ABOUT THIS EXERCISE: The expected answer is the set of lines in the data below between the line holding "电三轮增程器厂家 (275, 1047)" and the line holding "增程器使用时用户几点关心的问题答疑 (492, 2092)", inclusive, written out exactly.

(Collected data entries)
·····
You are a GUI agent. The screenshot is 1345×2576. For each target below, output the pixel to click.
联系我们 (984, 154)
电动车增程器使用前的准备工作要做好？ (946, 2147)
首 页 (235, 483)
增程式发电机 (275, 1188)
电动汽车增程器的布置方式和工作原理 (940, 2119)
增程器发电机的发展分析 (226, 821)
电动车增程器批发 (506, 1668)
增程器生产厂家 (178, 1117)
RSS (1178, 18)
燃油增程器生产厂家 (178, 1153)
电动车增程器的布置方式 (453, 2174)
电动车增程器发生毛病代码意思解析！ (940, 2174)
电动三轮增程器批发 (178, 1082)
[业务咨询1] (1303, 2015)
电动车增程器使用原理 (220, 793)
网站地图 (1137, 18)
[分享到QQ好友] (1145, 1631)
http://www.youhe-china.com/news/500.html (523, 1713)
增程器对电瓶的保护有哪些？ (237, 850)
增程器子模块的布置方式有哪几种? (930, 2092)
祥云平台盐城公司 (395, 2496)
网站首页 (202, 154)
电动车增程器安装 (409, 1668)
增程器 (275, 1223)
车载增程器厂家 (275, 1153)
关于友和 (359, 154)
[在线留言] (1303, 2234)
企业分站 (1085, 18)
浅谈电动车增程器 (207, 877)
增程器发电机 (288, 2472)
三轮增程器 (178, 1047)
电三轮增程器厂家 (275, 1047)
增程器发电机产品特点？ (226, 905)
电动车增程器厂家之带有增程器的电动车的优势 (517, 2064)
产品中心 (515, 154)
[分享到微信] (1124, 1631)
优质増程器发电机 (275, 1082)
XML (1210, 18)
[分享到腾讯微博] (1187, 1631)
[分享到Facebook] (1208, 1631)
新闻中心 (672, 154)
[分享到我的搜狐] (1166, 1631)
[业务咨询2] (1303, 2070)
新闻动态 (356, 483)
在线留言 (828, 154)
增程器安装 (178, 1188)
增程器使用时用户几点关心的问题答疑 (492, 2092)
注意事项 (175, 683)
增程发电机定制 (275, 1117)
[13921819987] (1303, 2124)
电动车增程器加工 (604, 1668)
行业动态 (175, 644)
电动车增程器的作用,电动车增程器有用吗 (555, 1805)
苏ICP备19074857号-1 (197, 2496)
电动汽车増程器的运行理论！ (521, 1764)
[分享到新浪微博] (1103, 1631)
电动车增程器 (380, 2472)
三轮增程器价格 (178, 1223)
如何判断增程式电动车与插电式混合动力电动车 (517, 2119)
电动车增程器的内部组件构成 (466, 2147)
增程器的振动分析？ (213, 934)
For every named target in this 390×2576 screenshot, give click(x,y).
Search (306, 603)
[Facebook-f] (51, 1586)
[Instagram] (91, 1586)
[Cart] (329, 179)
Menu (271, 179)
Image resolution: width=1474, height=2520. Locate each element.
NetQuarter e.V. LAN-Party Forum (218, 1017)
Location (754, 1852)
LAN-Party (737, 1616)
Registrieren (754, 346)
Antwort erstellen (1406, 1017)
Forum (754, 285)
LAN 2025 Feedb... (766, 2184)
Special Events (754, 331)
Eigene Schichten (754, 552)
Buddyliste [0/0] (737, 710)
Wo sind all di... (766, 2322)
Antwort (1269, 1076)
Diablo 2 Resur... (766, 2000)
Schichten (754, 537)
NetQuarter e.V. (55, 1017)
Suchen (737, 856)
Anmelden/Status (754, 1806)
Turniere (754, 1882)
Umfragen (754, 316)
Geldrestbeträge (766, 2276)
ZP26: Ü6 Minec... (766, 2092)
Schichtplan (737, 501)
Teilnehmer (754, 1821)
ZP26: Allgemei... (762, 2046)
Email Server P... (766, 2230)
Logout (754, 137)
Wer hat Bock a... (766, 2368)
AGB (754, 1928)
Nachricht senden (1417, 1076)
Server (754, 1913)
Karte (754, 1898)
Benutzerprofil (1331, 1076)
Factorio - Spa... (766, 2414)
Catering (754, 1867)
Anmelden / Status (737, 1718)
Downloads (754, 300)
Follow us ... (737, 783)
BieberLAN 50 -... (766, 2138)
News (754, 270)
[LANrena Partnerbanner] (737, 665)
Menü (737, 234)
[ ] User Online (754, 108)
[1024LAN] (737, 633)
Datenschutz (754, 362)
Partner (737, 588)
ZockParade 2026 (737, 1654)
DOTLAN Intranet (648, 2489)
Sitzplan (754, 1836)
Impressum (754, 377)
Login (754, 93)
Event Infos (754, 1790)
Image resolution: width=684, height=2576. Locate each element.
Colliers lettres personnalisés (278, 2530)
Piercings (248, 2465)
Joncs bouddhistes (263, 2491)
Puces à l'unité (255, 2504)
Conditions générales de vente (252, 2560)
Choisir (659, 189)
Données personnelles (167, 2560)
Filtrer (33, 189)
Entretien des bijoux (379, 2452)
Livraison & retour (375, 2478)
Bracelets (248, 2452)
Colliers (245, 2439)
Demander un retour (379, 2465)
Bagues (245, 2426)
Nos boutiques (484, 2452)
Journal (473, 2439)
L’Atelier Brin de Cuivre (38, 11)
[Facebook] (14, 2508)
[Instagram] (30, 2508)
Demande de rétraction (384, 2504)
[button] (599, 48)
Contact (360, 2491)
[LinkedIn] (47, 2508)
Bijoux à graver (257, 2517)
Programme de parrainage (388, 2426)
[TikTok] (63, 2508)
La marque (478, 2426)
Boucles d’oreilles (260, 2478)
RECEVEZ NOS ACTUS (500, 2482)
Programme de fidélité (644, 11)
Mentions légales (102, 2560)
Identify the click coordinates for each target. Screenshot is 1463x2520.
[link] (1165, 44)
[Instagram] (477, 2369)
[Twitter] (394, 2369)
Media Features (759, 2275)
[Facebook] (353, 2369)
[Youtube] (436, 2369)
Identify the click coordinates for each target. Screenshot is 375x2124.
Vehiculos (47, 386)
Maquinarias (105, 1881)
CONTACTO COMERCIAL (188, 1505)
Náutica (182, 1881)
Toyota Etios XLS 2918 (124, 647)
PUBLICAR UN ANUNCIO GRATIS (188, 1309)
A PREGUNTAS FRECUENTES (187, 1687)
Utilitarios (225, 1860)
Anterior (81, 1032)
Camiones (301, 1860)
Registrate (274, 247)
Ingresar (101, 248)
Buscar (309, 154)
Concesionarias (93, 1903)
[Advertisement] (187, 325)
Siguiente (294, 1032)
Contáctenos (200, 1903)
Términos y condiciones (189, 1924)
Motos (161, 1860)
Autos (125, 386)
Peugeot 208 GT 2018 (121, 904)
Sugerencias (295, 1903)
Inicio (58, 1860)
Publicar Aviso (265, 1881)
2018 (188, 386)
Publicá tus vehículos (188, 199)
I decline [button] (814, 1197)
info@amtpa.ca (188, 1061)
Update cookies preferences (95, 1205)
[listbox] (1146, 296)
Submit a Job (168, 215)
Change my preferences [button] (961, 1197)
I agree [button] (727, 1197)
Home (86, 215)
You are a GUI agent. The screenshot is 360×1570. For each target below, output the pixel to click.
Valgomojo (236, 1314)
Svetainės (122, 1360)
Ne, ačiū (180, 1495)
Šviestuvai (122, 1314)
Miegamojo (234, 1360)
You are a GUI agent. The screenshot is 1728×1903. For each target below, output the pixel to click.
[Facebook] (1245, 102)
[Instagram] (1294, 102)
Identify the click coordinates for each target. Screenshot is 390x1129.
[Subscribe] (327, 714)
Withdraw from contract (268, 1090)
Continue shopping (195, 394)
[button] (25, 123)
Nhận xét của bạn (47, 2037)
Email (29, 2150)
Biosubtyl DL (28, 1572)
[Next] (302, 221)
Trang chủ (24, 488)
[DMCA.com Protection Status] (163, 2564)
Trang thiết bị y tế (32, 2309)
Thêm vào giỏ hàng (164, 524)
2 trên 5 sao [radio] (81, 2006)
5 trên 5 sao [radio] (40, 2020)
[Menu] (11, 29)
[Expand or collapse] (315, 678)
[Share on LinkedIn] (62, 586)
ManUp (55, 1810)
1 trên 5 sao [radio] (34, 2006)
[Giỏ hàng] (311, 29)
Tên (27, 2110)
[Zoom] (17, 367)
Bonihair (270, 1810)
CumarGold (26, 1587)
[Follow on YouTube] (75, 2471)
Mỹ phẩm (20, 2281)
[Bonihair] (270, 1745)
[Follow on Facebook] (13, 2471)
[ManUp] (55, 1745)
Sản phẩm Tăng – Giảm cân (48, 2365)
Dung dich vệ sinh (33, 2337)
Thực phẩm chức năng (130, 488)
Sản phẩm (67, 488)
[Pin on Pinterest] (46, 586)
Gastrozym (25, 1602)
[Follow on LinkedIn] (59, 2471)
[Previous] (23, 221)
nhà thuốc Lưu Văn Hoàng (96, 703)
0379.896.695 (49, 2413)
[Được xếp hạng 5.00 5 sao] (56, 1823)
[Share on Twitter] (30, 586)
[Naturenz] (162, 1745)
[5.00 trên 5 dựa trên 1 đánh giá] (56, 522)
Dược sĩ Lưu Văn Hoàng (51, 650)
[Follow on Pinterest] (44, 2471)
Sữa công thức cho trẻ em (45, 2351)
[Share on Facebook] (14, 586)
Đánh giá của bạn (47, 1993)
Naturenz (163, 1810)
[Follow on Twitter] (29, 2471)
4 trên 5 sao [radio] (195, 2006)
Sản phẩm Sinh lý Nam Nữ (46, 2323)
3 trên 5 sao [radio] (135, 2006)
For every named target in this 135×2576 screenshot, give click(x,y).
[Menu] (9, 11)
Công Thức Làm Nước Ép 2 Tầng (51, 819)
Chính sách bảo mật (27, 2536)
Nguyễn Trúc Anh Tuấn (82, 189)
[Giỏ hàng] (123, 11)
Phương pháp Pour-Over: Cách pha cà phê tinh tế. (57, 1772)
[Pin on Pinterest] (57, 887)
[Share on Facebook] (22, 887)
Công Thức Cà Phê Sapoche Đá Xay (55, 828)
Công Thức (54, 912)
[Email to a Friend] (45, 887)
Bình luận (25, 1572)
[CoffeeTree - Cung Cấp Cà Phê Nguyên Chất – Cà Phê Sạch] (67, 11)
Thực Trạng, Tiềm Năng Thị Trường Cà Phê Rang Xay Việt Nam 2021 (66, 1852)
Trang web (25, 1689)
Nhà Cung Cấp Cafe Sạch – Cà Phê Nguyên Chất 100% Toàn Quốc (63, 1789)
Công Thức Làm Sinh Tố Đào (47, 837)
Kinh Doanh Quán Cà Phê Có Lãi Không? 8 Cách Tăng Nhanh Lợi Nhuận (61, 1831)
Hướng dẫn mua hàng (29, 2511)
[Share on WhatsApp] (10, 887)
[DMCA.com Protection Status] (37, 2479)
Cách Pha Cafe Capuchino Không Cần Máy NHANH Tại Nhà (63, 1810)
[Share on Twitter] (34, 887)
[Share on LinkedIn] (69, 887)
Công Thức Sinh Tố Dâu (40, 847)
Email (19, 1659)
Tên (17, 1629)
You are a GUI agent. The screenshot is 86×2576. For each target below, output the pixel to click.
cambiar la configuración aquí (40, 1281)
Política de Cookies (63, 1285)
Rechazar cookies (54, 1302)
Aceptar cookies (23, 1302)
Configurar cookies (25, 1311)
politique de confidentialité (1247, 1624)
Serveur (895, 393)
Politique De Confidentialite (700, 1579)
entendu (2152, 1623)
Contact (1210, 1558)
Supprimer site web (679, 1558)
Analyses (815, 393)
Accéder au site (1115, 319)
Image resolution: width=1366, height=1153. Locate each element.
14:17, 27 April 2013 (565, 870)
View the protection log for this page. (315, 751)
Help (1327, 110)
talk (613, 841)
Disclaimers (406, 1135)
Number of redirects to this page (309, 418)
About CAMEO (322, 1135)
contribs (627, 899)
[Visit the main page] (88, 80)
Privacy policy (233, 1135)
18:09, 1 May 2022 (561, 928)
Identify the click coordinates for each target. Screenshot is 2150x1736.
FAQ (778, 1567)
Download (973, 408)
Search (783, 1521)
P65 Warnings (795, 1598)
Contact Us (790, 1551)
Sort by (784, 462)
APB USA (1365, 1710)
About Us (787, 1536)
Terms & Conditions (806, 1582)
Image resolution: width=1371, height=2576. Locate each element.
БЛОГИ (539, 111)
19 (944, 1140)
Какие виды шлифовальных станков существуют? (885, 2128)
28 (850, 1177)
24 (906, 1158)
·····
EXPECTED OUTPUT:
电三轮增程器厂家 (275, 1047)
增程器发电机产品特点？ (226, 905)
电动车增程器厂家之带有增程器的电动车的优势 (517, 2064)
产品中心 (515, 154)
[分享到微信] (1124, 1631)
优质増程器发电机 (275, 1082)
XML (1210, 18)
[分享到腾讯微博] (1187, 1631)
[分享到Facebook] (1208, 1631)
新闻中心 (672, 154)
[分享到我的搜狐] (1166, 1631)
[业务咨询2] (1303, 2070)
新闻动态 (356, 483)
在线留言 (828, 154)
增程器安装 (178, 1188)
增程器使用时用户几点关心的问题答疑 (492, 2092)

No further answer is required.